1. Write a simple program to read a CSV file into an array or list, then output the data in CSV format. Test this thoroughly to ensure that it is correct. To make things easier later, use separate methods for the input and output code. You may use outside libraries to read/write CSV data, but it is likely easier to write this component yourself.
2. Write a method which takes a table and a set of column names as input, then produces a new table containing only the provided columns (for example, given the grades table used in previous examples and the column names ‘id’ and ‘grade’, the method would make a new table containing only the ‘id’ and ‘grade’ columns). Once this feature has been written, verify that your code can read an input file and prune away all columns besides the group columns and aggregation column, then print the resulting table (without any aggregation being performed). Note that you will receive some marks if you can reach this point (see Section 3).
3. Write a simple (but possibly slow) aggregation algorithm and verify that it works. Various algorithm ideas will be covered in lectures and labs. It is far more important to have working code than fast code (if your code is not correct, you will receive no marks for its performance).
4. Once you have a working implementation (even if it is slow), make sure you can analyse and explain its running time. Add comments and other documentation if necessary to clarify complicated parts of the code. Hand in your working implementation.
5. If your code does not have a worst case running time of O(nlog2n), try implementing an improved algorithm. Again, it is better to submit a slow but correct implementation than a fast but incorrect one. Additionally, a fast implementation will not receive full marks unless you can justify its running time.

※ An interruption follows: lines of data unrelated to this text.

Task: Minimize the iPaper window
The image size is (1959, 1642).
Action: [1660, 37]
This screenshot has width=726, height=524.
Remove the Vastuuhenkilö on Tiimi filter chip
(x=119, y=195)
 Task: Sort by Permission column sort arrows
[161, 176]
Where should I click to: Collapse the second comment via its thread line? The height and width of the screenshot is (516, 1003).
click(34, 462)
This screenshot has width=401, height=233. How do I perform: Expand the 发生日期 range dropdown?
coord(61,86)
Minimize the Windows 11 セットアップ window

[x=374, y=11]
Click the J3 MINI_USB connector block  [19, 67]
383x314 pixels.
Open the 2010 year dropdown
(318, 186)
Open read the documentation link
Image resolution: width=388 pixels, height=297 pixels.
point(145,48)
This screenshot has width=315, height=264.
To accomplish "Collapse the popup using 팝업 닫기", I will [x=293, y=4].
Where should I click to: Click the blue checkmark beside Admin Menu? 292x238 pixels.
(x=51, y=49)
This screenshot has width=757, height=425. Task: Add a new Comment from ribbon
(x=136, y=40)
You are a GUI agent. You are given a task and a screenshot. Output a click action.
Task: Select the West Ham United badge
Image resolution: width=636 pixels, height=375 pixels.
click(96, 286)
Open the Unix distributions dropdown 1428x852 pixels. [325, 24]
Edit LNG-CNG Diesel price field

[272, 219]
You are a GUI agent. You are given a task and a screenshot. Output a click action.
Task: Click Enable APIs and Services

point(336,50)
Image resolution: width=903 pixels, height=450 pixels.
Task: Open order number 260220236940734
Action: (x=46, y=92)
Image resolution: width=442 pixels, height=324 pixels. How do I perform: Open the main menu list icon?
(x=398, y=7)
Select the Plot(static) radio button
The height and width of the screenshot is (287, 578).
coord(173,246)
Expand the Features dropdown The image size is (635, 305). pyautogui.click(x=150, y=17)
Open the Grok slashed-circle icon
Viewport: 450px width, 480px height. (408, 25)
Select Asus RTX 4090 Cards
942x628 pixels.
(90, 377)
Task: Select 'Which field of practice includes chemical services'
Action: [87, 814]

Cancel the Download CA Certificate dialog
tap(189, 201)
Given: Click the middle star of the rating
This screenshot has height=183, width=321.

Note: You should not use a hash table (or any hashing-based Java data structures, like HashMap) for your implementation if you want your code to have a worst case O(nlog2n) running time. Although hash tables are very useful in most cases, they have a relatively poor worst-case running time. We will study hash tables in June.
3 Evaluation
Submit all .java files needed to compile your assignment electronically via conneX. Your code must compile and run correctly in the Linux environment in ECS 242. If your code does not compile as submitted, you will receive a mark of zero.
This assignment is worth 9% of your final grade and will be marked out of 18 during an interactive demo with an instructor. You will be expected to explain the running time of your implementation to the evaluator, and may also be asked to explain or justify some aspects of your code. Demos must be scheduled in advance (through an electronic system available on conneX). If you do not schedule a demo time, or if you do not attend your scheduled demo, you will receive a mark of zero. The marks are distributed among the components of the assignment as follows.
Marks
Component
5
The input file is read successfully and an output file containing the correct columns is generated (even if no aggregation is performed).
4
Aggregation is correct when a single grouping column is used.
3
Aggregation is correct for an arbitrary number of grouping columns.
3
You are able to explain and justify the running time of your code to the evaluator. Note that the running time does not have to be optimal for you to receive these marks (as long as your explanation is clear and correct). If you use algorithms or data structures from the Java standard library, you will be expected to know their running times.
3
The worst case running time of the entire program is O(nlog2n) for an input with n rows. These marks will only be given if the implementation is correct for multiple grouping columns and if you can justify the running time.
If your code is not well organized, or if it is poorly documented, the evaluator may ask you explain any aspects that are unclear. If you are unable to do so, up to 2 marks may be deducted. To be clear, you are not required to have spotless, perfectly organized code, but you should be prepared to explain any hard-to-read parts of your code.